Ludmila Klochko from the Kharkiv Human Rights Group agrees that the Public Prosecutors’ powers are at present too broad, however she doubts that the public will gain anything from the changes proposed.  Although the Public Prosecutor did an extremely bad job at supervising observance of human rights, she does not believe that state controlling bodies would cope with the task. They need to have experience and be able to take responsible for decision-making and says that Ukrainian officials are not used to that.

Of the Public Prosecutor’s current powers, the draft law proposes to retain supervision over observance of legislation by environmental protection bodies; support for the public prosecution on criminal cases in court, however representation of the State and the public in civil, administrative and economic cases would be reduced to a minimum.

A member of staff of one of the Kharkiv Prosecutor’s Offices, on condition of confidentiality, told DW that work in the Prosecutor’s Office with such powers would become lacking in prestige.

“Everything is being done to strengthen judges’ power so that the prosecutors don’t obstruct business, criminals and officials who violate the law. This reform will prompt prosecutors who take bribes to hurtle to become advocates”, she said.

How much the prosecutor’s staff would be reduced is officially not reported at present. Yevhen Zakharov, Head of the Board of the Ukrainian Helsinki Human Rights Union says that in his experience any reform in Ukraine leads to an increase in the number of officials.  Ukrainska Pravda reports, citing the Prosecutor General’s Office management, that the last reform with the entry into force of the new Criminal Procedure Code led to an increase by two and a half thousand of the number of prosecutors.

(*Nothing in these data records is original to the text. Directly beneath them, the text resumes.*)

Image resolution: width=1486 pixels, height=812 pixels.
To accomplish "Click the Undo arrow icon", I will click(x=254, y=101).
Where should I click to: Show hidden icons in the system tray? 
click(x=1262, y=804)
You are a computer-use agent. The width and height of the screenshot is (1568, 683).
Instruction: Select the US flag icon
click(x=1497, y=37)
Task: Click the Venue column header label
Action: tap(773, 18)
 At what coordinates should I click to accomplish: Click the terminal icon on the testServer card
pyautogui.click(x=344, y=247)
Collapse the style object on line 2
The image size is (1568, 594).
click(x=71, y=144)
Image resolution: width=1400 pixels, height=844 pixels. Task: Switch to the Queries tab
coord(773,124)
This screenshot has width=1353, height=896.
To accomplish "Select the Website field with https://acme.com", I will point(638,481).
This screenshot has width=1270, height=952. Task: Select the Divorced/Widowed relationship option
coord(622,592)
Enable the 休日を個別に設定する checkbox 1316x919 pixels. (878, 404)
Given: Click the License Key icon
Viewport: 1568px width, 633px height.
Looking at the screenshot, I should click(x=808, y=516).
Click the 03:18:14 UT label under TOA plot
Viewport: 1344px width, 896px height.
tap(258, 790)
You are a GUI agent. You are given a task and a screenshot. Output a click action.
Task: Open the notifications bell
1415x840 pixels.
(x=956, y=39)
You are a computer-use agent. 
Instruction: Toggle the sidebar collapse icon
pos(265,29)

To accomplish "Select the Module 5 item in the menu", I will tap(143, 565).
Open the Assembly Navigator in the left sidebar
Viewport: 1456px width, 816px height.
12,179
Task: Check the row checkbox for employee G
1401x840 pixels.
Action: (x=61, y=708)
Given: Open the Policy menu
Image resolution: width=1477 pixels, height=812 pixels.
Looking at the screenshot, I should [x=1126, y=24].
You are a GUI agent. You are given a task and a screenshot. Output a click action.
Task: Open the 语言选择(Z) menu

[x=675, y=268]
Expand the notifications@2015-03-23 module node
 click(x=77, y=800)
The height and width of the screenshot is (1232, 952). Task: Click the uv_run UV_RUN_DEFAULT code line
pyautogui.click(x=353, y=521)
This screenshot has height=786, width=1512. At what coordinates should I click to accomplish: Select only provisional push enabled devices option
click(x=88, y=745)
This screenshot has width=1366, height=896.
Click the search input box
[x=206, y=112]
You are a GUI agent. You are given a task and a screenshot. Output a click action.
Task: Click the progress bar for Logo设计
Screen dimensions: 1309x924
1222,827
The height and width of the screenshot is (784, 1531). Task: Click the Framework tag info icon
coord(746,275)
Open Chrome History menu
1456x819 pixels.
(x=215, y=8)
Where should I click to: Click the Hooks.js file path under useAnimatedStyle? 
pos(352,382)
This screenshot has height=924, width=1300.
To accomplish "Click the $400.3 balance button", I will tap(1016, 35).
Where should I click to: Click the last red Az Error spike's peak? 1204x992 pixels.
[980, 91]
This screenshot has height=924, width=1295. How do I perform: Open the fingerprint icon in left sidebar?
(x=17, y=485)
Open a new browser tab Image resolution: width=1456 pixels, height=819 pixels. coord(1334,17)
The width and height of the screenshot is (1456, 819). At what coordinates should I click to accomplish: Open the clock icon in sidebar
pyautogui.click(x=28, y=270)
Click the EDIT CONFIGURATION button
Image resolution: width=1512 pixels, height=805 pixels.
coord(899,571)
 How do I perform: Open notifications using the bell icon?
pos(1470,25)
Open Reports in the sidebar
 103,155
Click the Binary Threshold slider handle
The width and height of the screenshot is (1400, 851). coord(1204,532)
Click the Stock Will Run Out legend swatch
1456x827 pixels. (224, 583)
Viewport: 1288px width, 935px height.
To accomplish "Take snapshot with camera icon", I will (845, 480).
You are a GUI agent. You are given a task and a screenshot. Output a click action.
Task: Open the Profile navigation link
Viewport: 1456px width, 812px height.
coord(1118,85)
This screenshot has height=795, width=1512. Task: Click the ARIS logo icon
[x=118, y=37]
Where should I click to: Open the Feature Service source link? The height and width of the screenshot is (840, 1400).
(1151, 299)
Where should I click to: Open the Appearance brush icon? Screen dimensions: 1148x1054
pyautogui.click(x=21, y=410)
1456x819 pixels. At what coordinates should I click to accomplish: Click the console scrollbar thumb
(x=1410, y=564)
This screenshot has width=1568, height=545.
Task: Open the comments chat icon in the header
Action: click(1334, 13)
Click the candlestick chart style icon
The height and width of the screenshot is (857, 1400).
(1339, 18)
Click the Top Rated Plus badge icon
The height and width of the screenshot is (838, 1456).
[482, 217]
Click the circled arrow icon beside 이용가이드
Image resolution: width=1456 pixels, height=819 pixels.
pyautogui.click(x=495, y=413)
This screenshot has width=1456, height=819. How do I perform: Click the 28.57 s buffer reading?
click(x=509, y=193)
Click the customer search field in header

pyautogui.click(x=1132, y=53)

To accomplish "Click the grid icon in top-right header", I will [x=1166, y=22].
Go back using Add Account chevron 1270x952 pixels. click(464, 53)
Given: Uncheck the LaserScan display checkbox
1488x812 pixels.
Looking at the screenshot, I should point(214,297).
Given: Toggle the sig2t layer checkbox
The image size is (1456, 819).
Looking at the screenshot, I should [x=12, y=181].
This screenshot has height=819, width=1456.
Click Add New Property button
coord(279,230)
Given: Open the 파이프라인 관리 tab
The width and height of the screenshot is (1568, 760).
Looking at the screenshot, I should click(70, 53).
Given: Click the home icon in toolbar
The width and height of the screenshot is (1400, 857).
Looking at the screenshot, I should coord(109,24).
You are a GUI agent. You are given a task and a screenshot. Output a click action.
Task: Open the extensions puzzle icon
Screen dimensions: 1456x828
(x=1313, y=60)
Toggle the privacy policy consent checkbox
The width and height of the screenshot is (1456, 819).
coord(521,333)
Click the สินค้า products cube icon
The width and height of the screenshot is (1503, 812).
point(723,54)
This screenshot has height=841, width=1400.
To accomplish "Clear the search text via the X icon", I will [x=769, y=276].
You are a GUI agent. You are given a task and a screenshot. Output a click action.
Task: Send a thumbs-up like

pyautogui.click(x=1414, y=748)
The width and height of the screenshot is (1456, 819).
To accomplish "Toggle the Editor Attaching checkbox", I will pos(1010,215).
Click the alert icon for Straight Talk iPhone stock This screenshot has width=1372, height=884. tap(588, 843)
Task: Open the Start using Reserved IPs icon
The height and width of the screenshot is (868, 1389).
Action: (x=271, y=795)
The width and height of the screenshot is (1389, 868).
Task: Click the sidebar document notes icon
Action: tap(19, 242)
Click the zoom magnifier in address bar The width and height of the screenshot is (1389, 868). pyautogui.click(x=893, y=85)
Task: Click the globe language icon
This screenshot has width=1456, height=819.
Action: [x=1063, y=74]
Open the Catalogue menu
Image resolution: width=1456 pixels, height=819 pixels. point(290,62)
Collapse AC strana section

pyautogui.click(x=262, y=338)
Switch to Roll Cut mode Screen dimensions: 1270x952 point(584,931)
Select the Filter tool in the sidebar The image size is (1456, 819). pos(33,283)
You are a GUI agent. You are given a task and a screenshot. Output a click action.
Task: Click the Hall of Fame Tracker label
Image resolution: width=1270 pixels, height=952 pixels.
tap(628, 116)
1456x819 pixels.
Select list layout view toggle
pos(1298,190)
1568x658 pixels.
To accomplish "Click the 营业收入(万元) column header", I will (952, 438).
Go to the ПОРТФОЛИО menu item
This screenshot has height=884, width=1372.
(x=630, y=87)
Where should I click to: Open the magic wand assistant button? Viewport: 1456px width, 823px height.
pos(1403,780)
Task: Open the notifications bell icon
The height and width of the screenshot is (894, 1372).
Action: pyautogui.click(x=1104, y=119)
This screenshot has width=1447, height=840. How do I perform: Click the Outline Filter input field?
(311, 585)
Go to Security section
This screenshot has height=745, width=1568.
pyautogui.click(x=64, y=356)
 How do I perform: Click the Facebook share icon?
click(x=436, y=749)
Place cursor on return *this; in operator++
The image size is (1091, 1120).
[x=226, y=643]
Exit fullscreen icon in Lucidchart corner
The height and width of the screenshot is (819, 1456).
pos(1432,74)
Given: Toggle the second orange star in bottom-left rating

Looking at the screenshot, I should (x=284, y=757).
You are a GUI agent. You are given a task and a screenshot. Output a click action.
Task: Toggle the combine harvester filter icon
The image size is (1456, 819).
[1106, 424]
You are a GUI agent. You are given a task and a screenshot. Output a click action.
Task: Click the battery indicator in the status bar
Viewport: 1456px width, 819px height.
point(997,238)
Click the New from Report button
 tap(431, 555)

Andriy Portnov from the President’s Administration says that they are planning that the draft law will be passed by parliament at the end of October, on the eve of the Vilnius Summit where the fate of the EU-Ukraine Association Agreement is to be determined. Reform of the Public Prosecutor is one of the EU’s demands.  Yevhen Zakharov says that he finds it hard to understand the logic of those in power who are in haste trying to do what 18 years ago Ukraine promised to do on joining the Council of Europe.  He points out that there is already a draft law in parliament drawn up by opposition MPs. It also envisages a considerable reduction in the Public Prosecutor’s powers. This has already passed through its first reading, public and expert discussion. “I consider it to be progressive and think it could be adopted. The President’s Administration draft law cannot be passed without public assessment”, he warns.